Intel Corp CEO Pat Gelsinger on Thursday said the worst of a sales slump has passed and struck a bullish tone about the chipmaker’s prospects for the rest of the year and beyond. Investors are waiting to see proof that the company can regain dominance in the semiconductor industry.
The key to winning them over will be Gelsinger’s ability to lure back some of the largest companies in technology — cloud giants like Amazon.com Inc and Alphabet Inc’s Google —whose purchases of server chips for data centers have been a main engine of Intel’s profit and growth.
While demand for Intel’s server processors — its most lucrative business — picked up in the second quarter from the first, investors fretted that the division’s 9 percent year-on-year decline in sales might signal a long road to recovery.
Intel’s Xeon chips, some of which sell for as much as a compact car, compete for business with souped-up offerings from Advanced Micro Devices Inc, and increasingly from the internal chip-design efforts of major cloud customers, which are keen to supply their own parts. Sales to those cloud providers like Amazon’s AWS and Google dropped 20 percent in the recent period, Intel said in its second-quarter earnings report.
Gelsinger projected double-digit percentage sales increases for the data center business as a whole in the second half of the year, and said he expects pricing and market share to remain stable. Still, prices dropped in the June quarter because of competitive pressure, and the unit will not match its revenue total for 2019 this year, he said.
The performance of the data center unit, known internally as DCG, is a bellwether for the progress of Gelsinger’s drive to restore Intel to leadership of the industry.
The company said sales in the current period would be about US$18.2 billion, compared with an average analyst projection of US$18.3 billion. Shares fell about 2.8 percent in extended trading following the announcement. They had earlier closed at US$55.96 in New York, leaving them up 12 percent this year.

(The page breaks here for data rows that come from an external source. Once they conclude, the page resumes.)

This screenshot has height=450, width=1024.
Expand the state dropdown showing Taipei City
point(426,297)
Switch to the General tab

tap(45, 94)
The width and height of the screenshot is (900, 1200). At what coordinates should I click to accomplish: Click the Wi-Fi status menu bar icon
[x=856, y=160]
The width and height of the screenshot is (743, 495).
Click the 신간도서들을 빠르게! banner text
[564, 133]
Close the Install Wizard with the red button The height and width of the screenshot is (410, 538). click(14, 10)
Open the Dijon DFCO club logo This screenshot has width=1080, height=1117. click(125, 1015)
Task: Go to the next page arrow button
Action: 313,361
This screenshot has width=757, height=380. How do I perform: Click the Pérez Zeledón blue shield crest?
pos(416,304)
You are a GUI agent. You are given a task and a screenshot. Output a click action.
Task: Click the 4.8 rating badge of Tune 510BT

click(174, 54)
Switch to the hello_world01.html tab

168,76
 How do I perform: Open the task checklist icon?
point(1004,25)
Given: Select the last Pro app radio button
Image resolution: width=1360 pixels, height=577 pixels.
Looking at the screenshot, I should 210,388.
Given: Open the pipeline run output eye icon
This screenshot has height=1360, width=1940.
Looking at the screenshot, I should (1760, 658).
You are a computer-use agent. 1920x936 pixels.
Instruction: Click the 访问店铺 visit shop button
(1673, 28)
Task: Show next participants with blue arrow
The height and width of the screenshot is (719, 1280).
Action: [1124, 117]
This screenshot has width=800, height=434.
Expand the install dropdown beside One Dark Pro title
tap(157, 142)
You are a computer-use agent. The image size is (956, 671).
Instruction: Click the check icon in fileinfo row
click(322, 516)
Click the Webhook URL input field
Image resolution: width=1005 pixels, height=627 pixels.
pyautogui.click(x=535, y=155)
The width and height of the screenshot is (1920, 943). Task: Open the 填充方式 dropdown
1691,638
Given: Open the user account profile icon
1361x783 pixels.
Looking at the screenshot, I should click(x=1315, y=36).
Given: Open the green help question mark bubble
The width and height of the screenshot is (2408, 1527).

In the second quarter, the company’s personal computer business slightly topped estimates, helping boost overall sales. Santa Clara, California-based Intel said sales in the period climbed 2 percent to US$18.5 billion, exceeding average predictions for revenue of US$17.8 billion.
Annual sales for this year would exceed the company’s previous target, Intel projected.
Those numbers were not enough to raise optimism about Intel’s lukewarm performance against the backdrop of strong demand for semiconductors in general and widespread industry shortages, Edward Jones analyst Logan Purk said.
Investors want companies to set more ambitious targets, he said.
They are also concerned that Intel is never getting back to the 99 percent-plus share of the server chip market it once commanded, and would remain too dependent on PCs.
“I think it boils down to PC sales driving a bulk of outperformance, which likely reverses soon,” Purk said.
In data centers, “it will decline over time and these hyperscalers will begin to supply themselves,” he said.
Gelsinger offered a far more upbeat outlook for personal computer sales, saying that many households are now home to multiple devices and that a lot of older machines are due for replacement.
He projected the PC market would grow again next year.
A dearth of semiconductors across many parts of the electronics industry would hit bottom in the second half of this year and persist until as late as 2023, Gelsinger said.
When asked about reports that he has considered trying to purchase chip manufacturer GlobalFoundries Inc to accelerate that effort, Intel’s leader declined to comment.
“At this point, we would not say that M&A [merger and acquisition] is critical, but nor would we rule it out,” he told analysts on a conference call. “Our view is that industry consolidation is very likely.”
Intel said its adjusted gross margin would be 56.5 percent this year. For the third quarter, that measure would be 55 percent, narrower than analysts estimated. The company has historically delivered margins wider than 60 percent.